Items from a data source »
——

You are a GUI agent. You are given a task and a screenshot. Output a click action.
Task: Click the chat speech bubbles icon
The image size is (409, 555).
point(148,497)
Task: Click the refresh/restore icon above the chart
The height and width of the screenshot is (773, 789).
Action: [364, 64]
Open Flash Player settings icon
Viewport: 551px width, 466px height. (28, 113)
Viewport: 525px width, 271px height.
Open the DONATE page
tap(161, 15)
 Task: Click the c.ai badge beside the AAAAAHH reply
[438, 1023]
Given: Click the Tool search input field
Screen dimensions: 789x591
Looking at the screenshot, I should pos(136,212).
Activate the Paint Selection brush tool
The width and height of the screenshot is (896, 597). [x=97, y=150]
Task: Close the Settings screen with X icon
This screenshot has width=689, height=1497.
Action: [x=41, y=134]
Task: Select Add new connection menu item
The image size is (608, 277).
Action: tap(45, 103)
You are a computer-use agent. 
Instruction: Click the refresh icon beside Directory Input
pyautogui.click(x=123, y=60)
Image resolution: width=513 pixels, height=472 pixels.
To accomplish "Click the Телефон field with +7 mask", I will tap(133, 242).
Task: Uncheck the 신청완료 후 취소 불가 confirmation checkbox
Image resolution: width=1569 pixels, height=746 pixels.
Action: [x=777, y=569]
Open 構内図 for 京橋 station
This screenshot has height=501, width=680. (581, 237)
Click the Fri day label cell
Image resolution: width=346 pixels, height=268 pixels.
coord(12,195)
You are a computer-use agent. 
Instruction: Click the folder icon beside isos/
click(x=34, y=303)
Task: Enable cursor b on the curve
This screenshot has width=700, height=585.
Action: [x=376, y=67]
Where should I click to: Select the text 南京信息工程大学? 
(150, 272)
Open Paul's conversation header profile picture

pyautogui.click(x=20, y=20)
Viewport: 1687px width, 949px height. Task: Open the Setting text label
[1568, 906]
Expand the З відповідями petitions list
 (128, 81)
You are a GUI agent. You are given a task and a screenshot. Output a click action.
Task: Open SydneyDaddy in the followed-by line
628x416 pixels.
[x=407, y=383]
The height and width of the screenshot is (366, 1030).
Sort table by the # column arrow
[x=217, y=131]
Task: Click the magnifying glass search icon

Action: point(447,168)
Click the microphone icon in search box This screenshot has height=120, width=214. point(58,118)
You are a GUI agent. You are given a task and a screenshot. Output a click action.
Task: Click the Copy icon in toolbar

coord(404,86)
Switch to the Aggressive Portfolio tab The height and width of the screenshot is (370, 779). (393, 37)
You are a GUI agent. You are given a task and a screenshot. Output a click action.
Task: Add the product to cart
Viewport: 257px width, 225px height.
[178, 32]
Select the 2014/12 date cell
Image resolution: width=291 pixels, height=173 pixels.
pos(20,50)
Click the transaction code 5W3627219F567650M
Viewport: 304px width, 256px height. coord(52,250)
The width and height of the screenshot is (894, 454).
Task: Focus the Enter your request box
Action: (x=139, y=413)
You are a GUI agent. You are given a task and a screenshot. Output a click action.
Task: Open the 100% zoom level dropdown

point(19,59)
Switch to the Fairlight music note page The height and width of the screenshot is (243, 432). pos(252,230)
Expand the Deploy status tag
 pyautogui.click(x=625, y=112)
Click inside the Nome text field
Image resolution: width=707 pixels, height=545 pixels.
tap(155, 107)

——

Task item » Which lines hold the word "field"? Return all of them from the records above.

Written solution »
Given: Click the Tool search input field
To accomplish "Click the Телефон field with +7 mask", I will tap(133, 242).
Click inside the Nome text field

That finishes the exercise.